Enquanto voltava para pegar mais uma caixa, algo chamou minha atenção. Uma garota parada na calçada, montada em uma bicicleta. Ela parecia mais ou menos da minha idade, talvez um pouco mais nova. Seu cabelo brilhava sob a luz da tarde, e ela tinha uma expressão curiosa, quase hesitante. Antes que eu pudesse desviar o olhar, ela acenou para mim.

Não sei exatamente por que, mas a ideia de acenar de volta não passou pela minha cabeça. Fiquei ali, olhando para ela, franzindo o cenho sem querer. Não estava tentando ser rude, mas minha mente ainda estava cheia. Nova casa, novo começo, nova escola, e, além de tudo, o treino no Cobra Kai. Eu não tinha tempo para pensar em mais uma coisa. Sem dizer nada, virei as costas e entrei na casa, sentindo o peso da caixa em meus braços e algo mais leve, mas ainda presente, pressionando meu peito. Culpa, talvez?
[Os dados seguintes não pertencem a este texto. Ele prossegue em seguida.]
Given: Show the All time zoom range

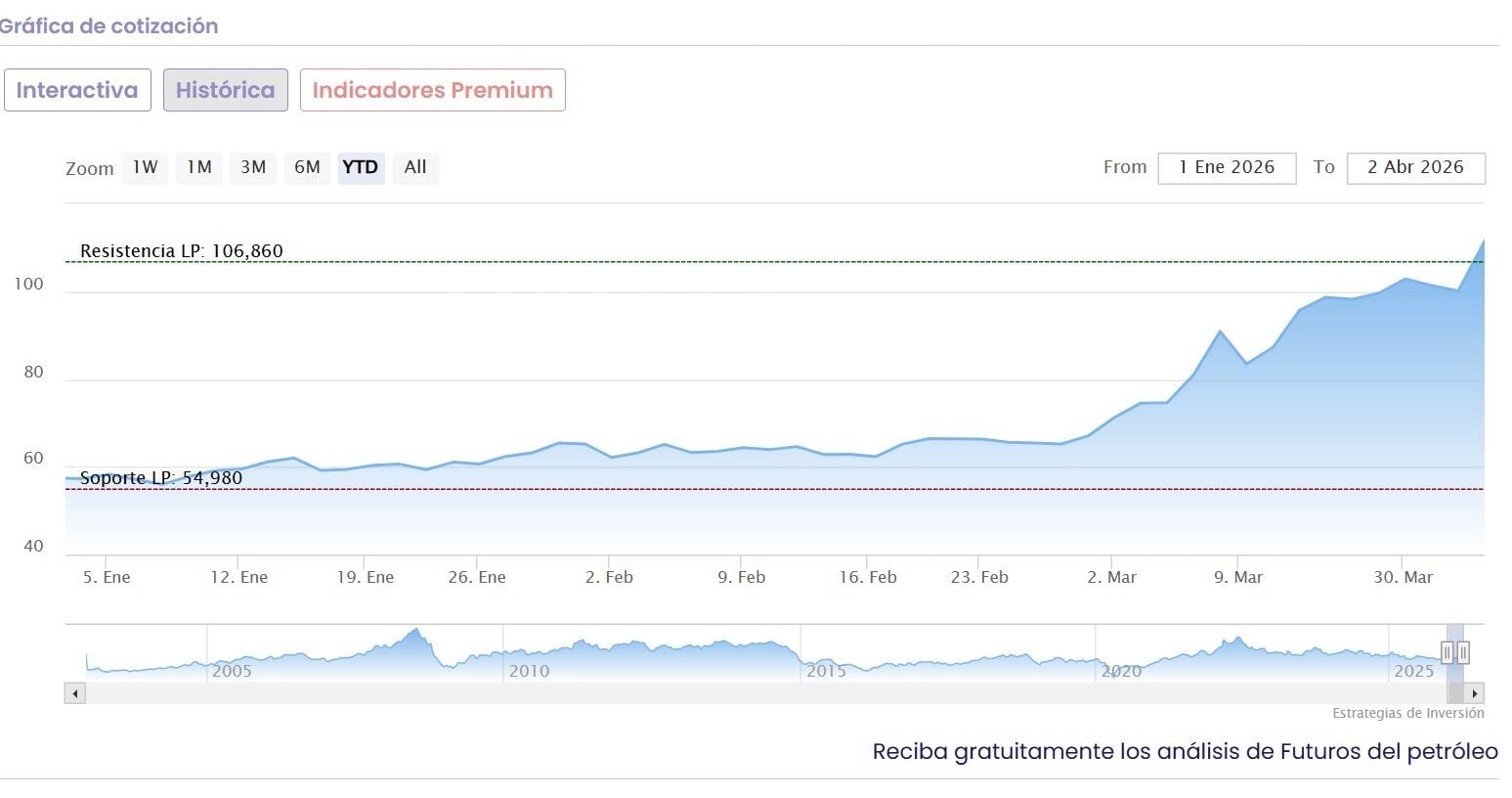Looking at the screenshot, I should point(415,167).
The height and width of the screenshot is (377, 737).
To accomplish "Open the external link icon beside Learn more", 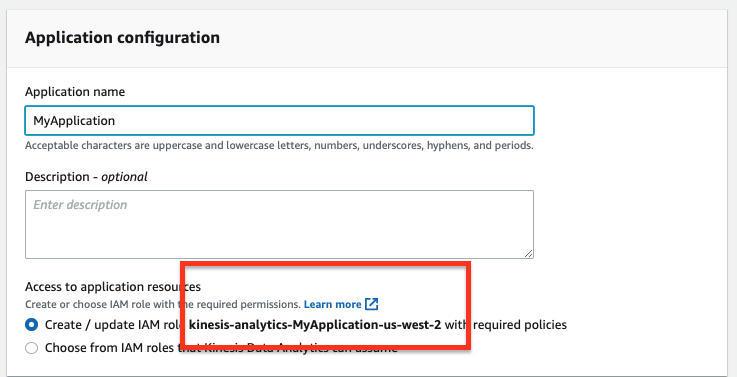I will 371,304.
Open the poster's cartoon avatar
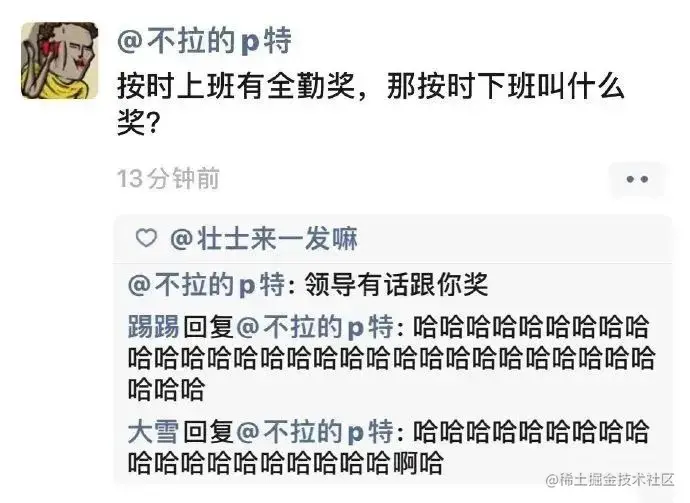 tap(60, 60)
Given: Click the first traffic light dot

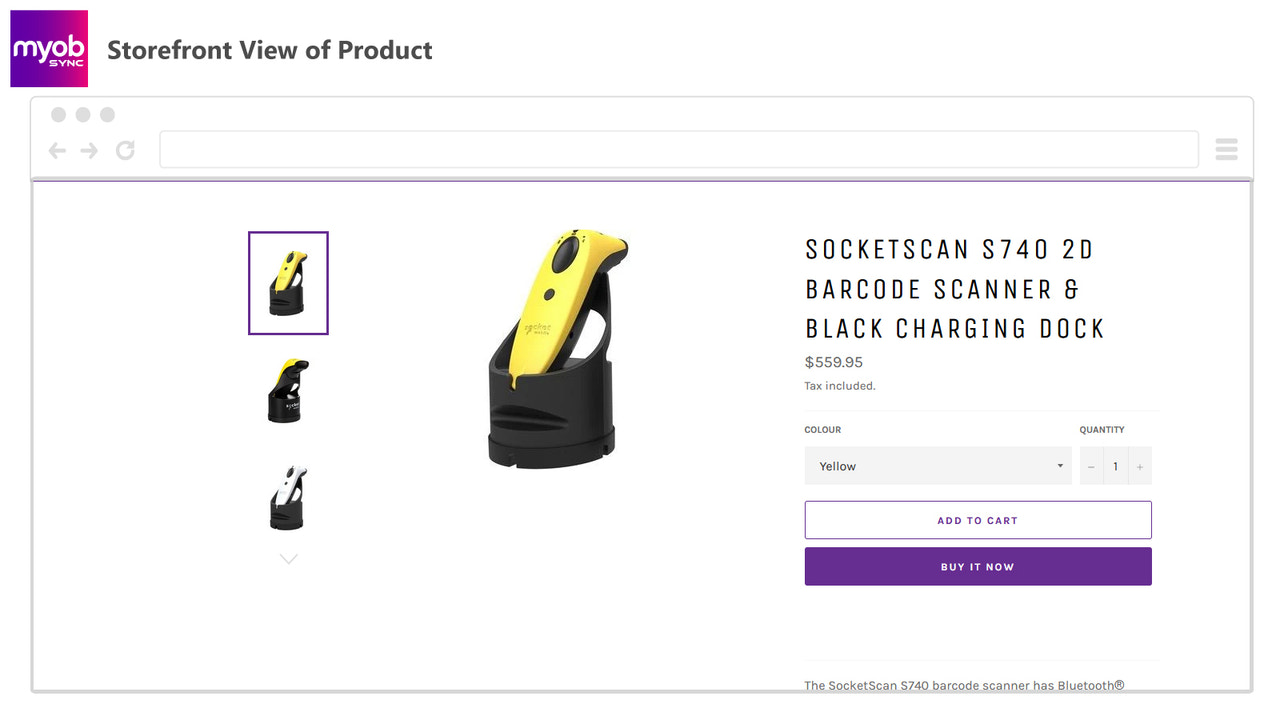Looking at the screenshot, I should click(x=58, y=114).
Quando terminei de levar tudo para dentro, Shawn jogou uma almofada no sofá e se espreguiçou, como se o trabalho tivesse sido mais exaustivo do que era.

— Vai descansar ou treinar? — Perguntou ele, com um meio sorriso que carregava a velha arrogância que eu conhecia tão bem.
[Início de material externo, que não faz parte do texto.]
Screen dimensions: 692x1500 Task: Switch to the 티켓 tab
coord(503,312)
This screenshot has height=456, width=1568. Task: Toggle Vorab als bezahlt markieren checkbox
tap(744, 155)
— Treinar, claro. Não posso parar agora, não depois de tudo que já fiz — Respondi.

E era verdade. O Cobra Kai não era só um dojo para mim, era minha saída. Depois de um bom tempo sendo o alvo fácil na escola, finalmente estava aprendendo a me defender. O karatê me dava mais do que força física; me dava confiança. No próximo ano, quando o ensino médio recomeçasse, eu seria diferente. Não mais o garoto que todos cutucavam por diversão. Eu ainda ouvia as risadas e os xingamentos, mas agora eu podia rebatê-los, não só com palavras, mas com a certeza de que podia me proteger, se precisasse.

Caminhei até meu quarto, que ainda estava vazio, exceto por um colchão jogado no chão e minha mochila no canto. Me sentei e comecei a imaginar como seria a rotina daqui para frente. O Cobra Kai era mais do que um lugar para aprender golpes. Era um lugar onde você aprendia a ser forte, implacável. Terra Silver, um de meus senseis, dizia que o mundo não era feito para os fracos, e eu acreditava nele. Cada golpe, cada chute, cada grito de "Kiai!" me fazia sentir que eu tinha valor, que podia ser alguém.
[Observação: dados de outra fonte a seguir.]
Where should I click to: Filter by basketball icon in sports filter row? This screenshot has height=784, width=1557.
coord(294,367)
Ainda assim, uma pequena dúvida pairava no fundo da minha mente. Seria isso suficiente? Será que, mesmo com o karatê, eu conseguiria deixar para trás quem eu era antes? Não sabia a resposta, mas estava determinado a descobrir. E, pela primeira vez em muito tempo, sentia que tinha uma chance de verdade.

Depois que terminei de organizar meu quarto, se é que jogar uma mochila no canto e esticar um lençol no colchão pode ser chamado de organizar, me joguei no chão e comecei a fazer flexões. A rotina era clara, flexões, abdominais, chutes na sombra, depois a sequência de golpes que eu memorizava com a mesma dedicação que outros garotos decoravam letras de músicas. O suor escorria pelo meu rosto, mas eu não parava. Cada movimento era mais do que um exercício físico, era um passo em direção à redenção.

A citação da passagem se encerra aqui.